In 1936 the Republican government declared that its aim was to establish in Spain a parliamentary system on the British model, though most of that Popular Front's supporters were entirely opposed to a parliamentary system. In 1976 a two chamber parliament, much like that in Britain, was endorsed by 94 per cent of the voters in a referendum, and the "socialist" government of Gonzalez in its four years of office has been running a policy rather like that of Thatcher, a “toughly Gladstonian economic policy", with "tight control of the money supply" (The Economist, 28 June 1986).
Just as the aim of the Popular Front in 1936 had nothing to do with socialism, the same is true of the Gonzalez government. (The Economist, in a nice choice of words describes its policy as "pale pinkery" and says it is socialist "in name only"). The Spanish "Socialist Party", like the British Labour Party, is concerned only with trying to show that it can run capitalism better than can its conservative opponents. Present day Spain has another resemblance to Britain. It has its equivalent of Northern Ireland in the violence accompanying the attempts of sections of the Basque population to set up an independent state.
The Civil War, which cost 600.000 lives, ended with a Franco victory in March 1939. and the fascist dictatorship lasted until his death in 1975. In Britain, the civil war was largely presented in ideological terms of "democracy versus dictatorship", and “atheism versus religion", with supporters of both sides levelling charges of atrocities, but the reality was very different inside Spain. Franco was backed by the Catholic hierarchy and the big landowners but many of the poorer priests supported the Republican government, as did most of the air force and part of the army and navy. It was estimated in 1931 that more than half the land was owned by less than one per cent of the population, the Catholic church being the biggest landowner. It was not the Spanish capitalists who backed Franco. Avowedly capitalist political parties belonged to the Popular Front and although in 1936 the Spanish "Socialist" Party was the largest party in parliament, they were not represented in the government until six months after the war started.
The whole question was overshadowed by the rivalries of other powers, of Germany seeking a base in Spain which would give them control of the Mediterranean and Britain, France and Russia wanting to prevent it. Germany and Italy gave massive support to Franco, as did Russia to the Republicans. The German condition for giving support was an agreement giving them control of the rich Spanish iron ore deposits. The Russian government insisted on being paid for the aid it provided. In Britain most Labour and Liberal sympathy was with the Republicans. The Tory government maintained a policy of "non-intervention" but an influential section of the Tory Party favoured helping the Spanish government against the Franco rebellion. Thousands of volunteers from outside Spain fought for the Republicans and others for Franco.
It was clear from the outset that the issue in the civil war would be largely determined by the amount and the type of aid coming from Germany, Italy, France and Russia. As the war took its course, first one side and then the other gained the advantage. It was the view of Hugh Thomas in The Spanish Civil War that "Germany committed enough war material to tip the balance finally towards the Nationalists". According to the Penguin Dictionary of Modern History (p.306) what led to the final collapse of the Republican armies was a change of Russian policy "which cut off aid from that source". As a Republican writer complained, within six months of the Russian government backing the Spanish Republicans against German arms and troops. Stalin and Hitler were “hobnobbing" under the Stalin-Hitler pact of September 1939. The aid-giving powers. Germany, Italy and the Popular Front government in France were all using the war to test out their new weaponry.

_Dataset entries_

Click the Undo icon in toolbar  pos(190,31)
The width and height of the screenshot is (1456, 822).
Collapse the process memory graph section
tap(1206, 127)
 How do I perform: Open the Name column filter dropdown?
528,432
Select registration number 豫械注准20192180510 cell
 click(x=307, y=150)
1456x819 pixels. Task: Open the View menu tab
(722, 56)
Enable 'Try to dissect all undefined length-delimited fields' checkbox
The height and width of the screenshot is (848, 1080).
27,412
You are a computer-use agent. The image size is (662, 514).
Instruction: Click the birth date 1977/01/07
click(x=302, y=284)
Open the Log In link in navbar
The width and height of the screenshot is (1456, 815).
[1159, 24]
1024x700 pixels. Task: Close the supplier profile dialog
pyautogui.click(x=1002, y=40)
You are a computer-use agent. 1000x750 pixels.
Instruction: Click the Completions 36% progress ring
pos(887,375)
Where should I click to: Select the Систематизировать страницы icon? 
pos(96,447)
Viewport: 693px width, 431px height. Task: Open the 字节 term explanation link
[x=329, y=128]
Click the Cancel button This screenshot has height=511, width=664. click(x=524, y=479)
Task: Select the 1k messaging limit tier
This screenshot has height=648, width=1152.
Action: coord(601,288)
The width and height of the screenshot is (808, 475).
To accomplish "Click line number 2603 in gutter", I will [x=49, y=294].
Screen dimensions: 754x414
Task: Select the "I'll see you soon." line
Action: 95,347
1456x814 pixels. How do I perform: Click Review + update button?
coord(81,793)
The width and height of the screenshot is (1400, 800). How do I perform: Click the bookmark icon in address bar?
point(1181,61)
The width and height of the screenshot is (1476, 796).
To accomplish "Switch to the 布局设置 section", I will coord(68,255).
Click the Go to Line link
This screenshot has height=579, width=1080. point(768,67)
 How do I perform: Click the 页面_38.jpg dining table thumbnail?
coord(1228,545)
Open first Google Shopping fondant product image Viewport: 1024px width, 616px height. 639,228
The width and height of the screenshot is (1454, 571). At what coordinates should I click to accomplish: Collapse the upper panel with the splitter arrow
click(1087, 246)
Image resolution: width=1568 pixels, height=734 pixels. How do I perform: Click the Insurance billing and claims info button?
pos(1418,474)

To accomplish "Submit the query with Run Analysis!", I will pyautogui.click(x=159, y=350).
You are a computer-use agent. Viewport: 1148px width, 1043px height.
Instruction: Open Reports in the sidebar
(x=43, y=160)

_Written instruction_
Reproduce verbatim the passage on Spain and its civil war from "Just as the" up to and including "an independent state.".

_Task answer_
Just as the aim of the Popular Front in 1936 had nothing to do with socialism, the same is true of the Gonzalez government. (The Economist, in a nice choice of words describes its policy as "pale pinkery" and says it is socialist "in name only"). The Spanish "Socialist Party", like the British Labour Party, is concerned only with trying to show that it can run capitalism better than can its conservative opponents. Present day Spain has another resemblance to Britain. It has its equivalent of Northern Ireland in the violence accompanying the attempts of sections of the Basque population to set up an independent state.